#### Records to process
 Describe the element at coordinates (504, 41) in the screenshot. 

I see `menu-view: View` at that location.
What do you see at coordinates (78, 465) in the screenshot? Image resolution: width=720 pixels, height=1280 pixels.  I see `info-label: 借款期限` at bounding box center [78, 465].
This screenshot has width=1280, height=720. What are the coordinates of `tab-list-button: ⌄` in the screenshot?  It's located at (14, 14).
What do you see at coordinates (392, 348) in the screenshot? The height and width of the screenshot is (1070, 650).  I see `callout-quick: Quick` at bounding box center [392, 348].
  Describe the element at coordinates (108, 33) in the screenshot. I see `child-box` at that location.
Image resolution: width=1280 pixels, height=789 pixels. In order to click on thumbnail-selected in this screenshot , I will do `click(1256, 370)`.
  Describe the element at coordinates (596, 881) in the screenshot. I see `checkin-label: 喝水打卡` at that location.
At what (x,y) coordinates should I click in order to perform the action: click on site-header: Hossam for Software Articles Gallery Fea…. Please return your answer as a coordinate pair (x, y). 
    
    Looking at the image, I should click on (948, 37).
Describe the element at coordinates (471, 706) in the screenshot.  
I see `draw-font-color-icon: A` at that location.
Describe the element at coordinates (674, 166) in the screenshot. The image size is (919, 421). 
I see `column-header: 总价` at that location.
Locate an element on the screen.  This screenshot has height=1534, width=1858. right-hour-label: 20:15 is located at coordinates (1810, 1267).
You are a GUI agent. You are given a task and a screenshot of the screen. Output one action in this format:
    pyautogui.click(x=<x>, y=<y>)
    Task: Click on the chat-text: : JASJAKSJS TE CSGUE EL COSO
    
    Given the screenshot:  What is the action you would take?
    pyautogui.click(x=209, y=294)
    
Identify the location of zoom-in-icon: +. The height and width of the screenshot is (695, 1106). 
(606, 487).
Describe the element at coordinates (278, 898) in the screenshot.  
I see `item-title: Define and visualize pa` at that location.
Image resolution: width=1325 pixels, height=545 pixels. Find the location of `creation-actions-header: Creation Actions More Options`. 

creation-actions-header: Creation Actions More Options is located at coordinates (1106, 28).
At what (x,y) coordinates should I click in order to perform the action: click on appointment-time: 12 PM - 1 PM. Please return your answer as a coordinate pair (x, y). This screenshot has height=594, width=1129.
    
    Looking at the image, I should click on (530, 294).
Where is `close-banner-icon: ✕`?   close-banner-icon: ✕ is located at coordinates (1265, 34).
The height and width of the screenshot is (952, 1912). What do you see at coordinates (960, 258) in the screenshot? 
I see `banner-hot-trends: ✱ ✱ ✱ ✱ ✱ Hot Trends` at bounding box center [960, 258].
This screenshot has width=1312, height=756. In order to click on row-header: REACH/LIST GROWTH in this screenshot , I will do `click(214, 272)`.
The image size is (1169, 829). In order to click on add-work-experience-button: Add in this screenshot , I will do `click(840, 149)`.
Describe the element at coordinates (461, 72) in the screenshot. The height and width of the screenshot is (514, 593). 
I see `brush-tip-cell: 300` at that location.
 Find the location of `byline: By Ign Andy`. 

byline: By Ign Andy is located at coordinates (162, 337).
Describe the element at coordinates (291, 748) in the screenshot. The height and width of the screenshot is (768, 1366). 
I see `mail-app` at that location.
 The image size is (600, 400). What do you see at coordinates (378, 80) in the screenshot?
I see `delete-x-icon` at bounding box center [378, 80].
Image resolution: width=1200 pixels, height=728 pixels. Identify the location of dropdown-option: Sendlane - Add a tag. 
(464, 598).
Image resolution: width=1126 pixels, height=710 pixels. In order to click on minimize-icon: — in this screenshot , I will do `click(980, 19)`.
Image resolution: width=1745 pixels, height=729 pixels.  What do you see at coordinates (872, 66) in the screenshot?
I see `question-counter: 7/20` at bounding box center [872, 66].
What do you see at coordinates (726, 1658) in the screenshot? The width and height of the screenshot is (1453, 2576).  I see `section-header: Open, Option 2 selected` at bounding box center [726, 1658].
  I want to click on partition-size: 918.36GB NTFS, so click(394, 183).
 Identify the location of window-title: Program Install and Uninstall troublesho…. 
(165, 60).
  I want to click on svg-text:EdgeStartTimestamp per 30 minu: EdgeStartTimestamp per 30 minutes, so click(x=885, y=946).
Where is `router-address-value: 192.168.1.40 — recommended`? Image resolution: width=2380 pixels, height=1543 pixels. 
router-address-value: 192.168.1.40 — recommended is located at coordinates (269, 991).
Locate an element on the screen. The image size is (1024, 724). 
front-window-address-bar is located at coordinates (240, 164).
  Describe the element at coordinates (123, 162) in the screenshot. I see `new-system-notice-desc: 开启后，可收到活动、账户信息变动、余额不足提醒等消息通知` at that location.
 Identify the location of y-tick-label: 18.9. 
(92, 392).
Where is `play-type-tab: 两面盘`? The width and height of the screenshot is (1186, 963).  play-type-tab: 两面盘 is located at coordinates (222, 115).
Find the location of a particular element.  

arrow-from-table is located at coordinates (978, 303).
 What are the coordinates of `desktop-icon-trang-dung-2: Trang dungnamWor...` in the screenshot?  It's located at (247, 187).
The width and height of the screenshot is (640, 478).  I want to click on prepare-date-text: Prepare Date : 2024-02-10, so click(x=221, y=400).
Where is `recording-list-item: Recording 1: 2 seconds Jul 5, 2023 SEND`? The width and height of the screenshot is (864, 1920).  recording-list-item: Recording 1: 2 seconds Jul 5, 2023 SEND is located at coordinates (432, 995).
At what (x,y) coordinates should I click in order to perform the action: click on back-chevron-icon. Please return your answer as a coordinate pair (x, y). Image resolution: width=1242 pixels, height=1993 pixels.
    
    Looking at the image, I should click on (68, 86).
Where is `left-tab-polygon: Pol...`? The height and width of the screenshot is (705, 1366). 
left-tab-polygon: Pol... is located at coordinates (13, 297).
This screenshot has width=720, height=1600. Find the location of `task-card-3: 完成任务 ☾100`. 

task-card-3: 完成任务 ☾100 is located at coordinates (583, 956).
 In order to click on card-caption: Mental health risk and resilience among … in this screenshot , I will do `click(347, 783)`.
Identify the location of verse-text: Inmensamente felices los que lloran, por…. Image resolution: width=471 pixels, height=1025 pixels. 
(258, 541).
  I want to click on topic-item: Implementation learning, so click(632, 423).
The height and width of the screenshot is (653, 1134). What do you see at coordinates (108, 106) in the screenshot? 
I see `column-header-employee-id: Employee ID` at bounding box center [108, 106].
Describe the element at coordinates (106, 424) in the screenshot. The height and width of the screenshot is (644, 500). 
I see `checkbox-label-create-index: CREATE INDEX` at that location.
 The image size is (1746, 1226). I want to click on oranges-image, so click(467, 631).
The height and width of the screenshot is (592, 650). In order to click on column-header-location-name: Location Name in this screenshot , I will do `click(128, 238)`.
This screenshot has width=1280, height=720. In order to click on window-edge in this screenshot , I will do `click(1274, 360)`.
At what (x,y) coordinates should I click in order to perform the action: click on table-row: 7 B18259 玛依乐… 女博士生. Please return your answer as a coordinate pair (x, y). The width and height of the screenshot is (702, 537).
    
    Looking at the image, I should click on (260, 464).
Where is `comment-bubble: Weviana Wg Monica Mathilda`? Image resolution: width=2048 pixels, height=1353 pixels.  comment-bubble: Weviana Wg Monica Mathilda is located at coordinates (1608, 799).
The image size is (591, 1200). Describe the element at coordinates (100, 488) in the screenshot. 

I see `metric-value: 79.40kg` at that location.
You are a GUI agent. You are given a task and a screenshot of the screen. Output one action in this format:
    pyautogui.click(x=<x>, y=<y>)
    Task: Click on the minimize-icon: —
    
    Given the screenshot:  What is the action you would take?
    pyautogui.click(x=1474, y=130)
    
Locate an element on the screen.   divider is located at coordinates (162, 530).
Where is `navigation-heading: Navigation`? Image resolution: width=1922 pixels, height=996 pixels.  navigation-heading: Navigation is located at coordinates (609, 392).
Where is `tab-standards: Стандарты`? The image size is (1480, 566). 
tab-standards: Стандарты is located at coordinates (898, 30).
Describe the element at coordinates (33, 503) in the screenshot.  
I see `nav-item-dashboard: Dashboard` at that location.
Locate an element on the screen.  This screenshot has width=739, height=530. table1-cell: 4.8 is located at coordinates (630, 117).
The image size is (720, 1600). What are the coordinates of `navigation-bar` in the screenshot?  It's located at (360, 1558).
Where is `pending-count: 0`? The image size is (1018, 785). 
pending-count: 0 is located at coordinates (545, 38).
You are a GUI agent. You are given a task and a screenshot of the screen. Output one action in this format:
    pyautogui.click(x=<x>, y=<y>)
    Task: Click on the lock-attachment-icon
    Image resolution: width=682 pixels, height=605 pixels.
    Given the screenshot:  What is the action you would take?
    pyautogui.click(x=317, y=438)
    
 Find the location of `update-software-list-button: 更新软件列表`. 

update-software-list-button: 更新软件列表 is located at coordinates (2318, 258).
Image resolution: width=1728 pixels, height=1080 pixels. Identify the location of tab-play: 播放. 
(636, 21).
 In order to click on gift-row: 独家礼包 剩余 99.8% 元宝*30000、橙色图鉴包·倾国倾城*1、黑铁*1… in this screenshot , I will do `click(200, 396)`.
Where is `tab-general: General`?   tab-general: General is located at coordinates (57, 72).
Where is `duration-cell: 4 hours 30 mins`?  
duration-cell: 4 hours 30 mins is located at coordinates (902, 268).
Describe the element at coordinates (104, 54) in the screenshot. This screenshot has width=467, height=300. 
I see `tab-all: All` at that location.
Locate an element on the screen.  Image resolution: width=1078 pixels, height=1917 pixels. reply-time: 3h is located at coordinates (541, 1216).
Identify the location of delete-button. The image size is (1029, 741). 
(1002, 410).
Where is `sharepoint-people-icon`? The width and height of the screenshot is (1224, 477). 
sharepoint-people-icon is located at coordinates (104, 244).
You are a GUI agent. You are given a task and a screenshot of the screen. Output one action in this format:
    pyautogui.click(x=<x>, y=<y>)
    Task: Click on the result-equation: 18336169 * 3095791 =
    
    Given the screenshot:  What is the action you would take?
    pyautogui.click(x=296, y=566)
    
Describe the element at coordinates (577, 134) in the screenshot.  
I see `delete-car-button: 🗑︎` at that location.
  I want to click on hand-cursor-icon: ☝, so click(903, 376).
########
# Job
Return every line of the records above that contains the word "column", matching case exactly.

# Response
I see `column-header: 总价` at that location.
I see `column-header-employee-id: Employee ID` at bounding box center [108, 106].
The height and width of the screenshot is (592, 650). In order to click on column-header-location-name: Location Name in this screenshot , I will do `click(128, 238)`.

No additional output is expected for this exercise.